Но едва ли стоит жалеть об упущенных возможностях. Во многом благодаря гению и труду и героя нашей книги русская поэзия обладает просодическим инструментарием, по богатству, разнообразию и разработанности почти не имеющим аналогов в мировой культуре. Не случайно русские поэты и сейчас, в эпоху господства во всем мире верлибра, не спешат с этим инструментарием расставаться…
3В 1735 году Ломоносов был, однако, еще далек от создания русской силлабо-тоники. Купив книгу Тредиаковского, он в течение последующих четырех лет исписывает ее поля язвительными замечаниями на всех известных ему языках, кроме разве что греческого.
В 1936 году литературовед П. Н. Берков проанализировал и классифицировал эти пометки.

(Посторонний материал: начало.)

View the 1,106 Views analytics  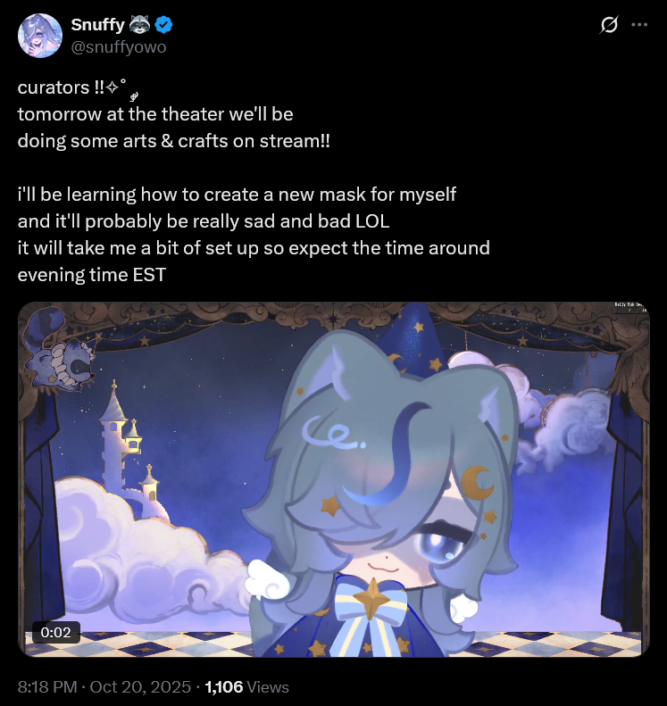coord(246,687)
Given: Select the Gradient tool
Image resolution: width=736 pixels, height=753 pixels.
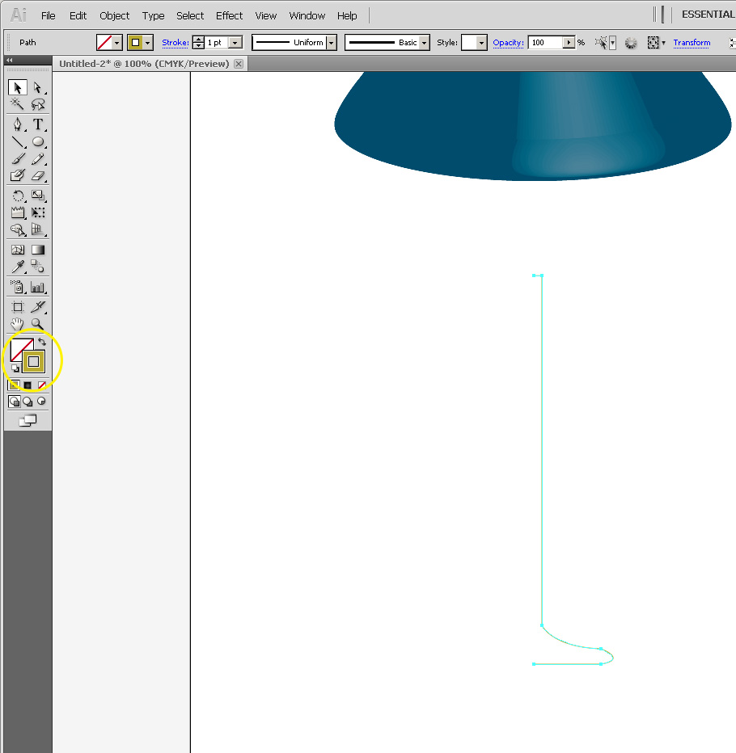Looking at the screenshot, I should click(x=37, y=250).
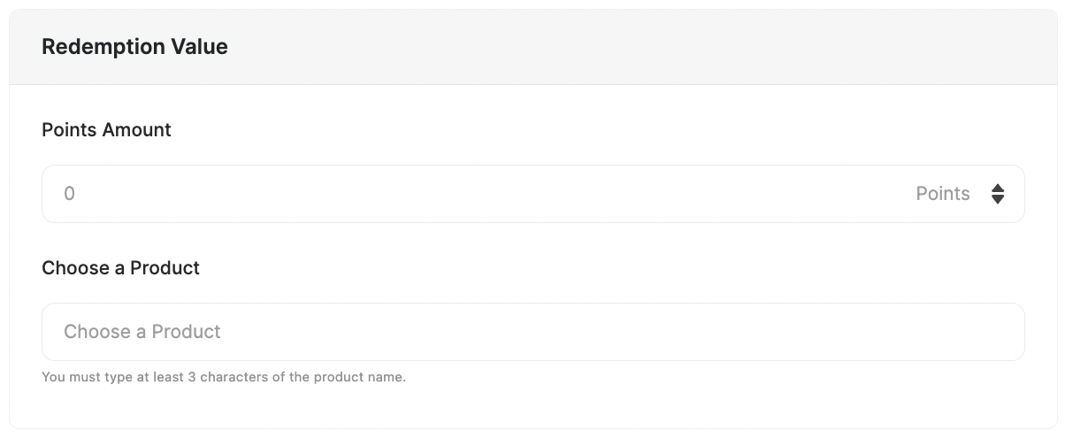Click the gray Redemption Value header bar

point(619,47)
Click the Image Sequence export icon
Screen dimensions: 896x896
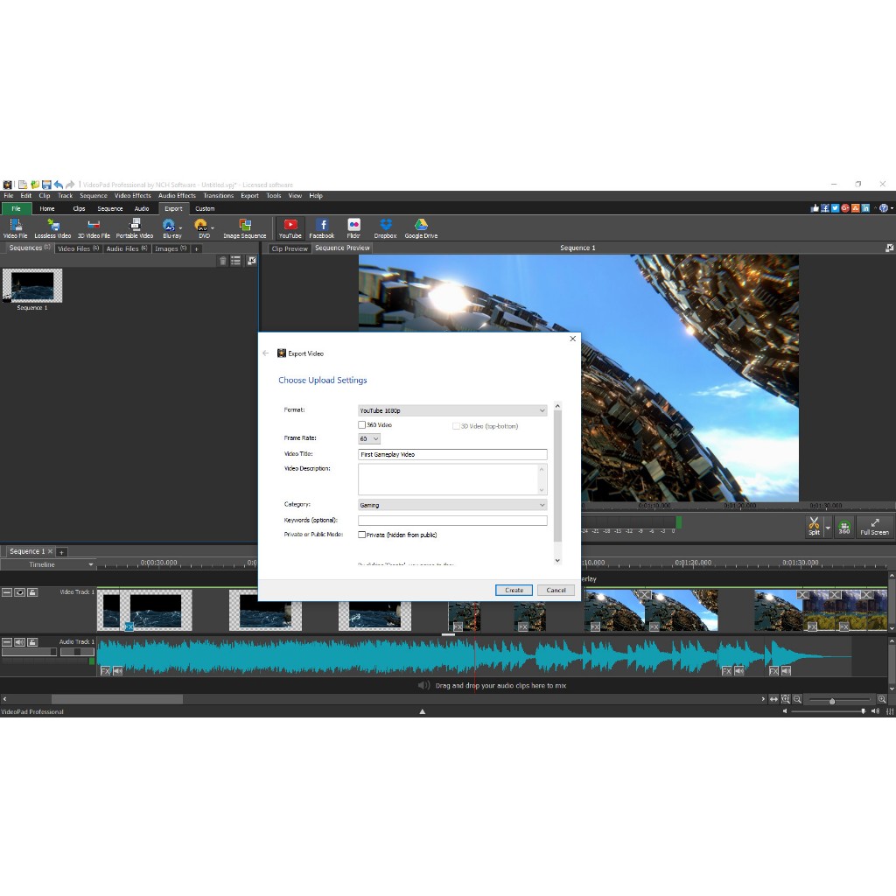(x=244, y=228)
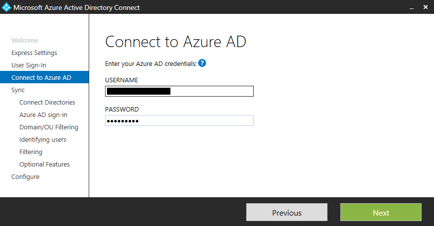Open the Identifying users sub-step
This screenshot has height=226, width=434.
pyautogui.click(x=43, y=140)
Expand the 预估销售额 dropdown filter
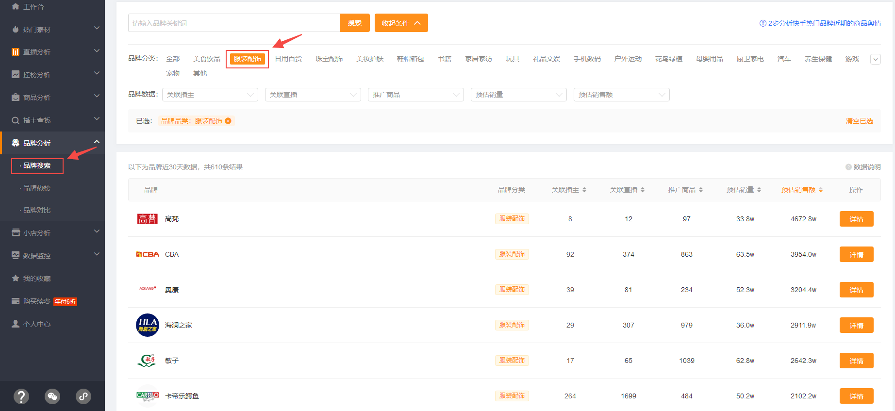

Во-первых, Ломоносов исправил стиль своего предшественника – в стихах и в прозе. В частности, он откорректировал славянизмы Тредиаковского. Вопрос о том, как следует использовать в современном (им) русском языке слова и обороты, заимствованные из старославянского, был одним из главных в последующей филологической полемике Ломоносова и Тредиаковского. Пока что марбургский студент замечает: “Новым словам ненадобно старых окончанием давать, которые неупотребительны, на пример пробуждена in accusativo[47] вместо пробужденово”. Стилистические замечания касаются и смысловых неточностей, двусмысленностей, тавтологий (“Чрез стих разумеется всякая стиховная строка….”). Ломоносова уже в эти годы раздражал слог Василия Кирилловича. Он язвительно отмечал и передразнивал рифмовку однокоренных слов (“народы” – “роды”), “затычки” для размера, неловкие обороты. Разумеется, бешеный нрав нашего героя сказывался и здесь. Разъярившись, Ломоносов начал заочно оскорблять автора “Нового и краткого способа”. Тот говорит, что не стал бы отдавать в печать своих элегических стихотворений, если бы “некоторые мои приятели не нашли в них, не знаю, какова, духа Овидиевых элегий”. “Бздуха” – поправляет на полях Ломоносов. Тредиаковский строго корит “слагателей стихов… которые не знали в том ни складу, ни ладу”. “Как ты”, – совершенно по-школьнически отвечает Михайло Васильевич. Строчка “Не молчит и правда устами” вызывает не менее школьнический комментарий: “Я думаю, что жопою”. И так далее… Все это мало похоже на серьезную полемику. Но Ломоносов и не собирался полемизировать. Ответ его Тредиаковскому должен быть другим. На тезис о невозможности чередования мужских и женских рифм он ответил так: “Herculeum argument ex Arcadie stabulo”[48] То есть: как Геркулес доказал, что очистить Авгиевы конюшни возможно, совершив это, так же и он, Ломоносов, на практике опровергнет своего предшественника.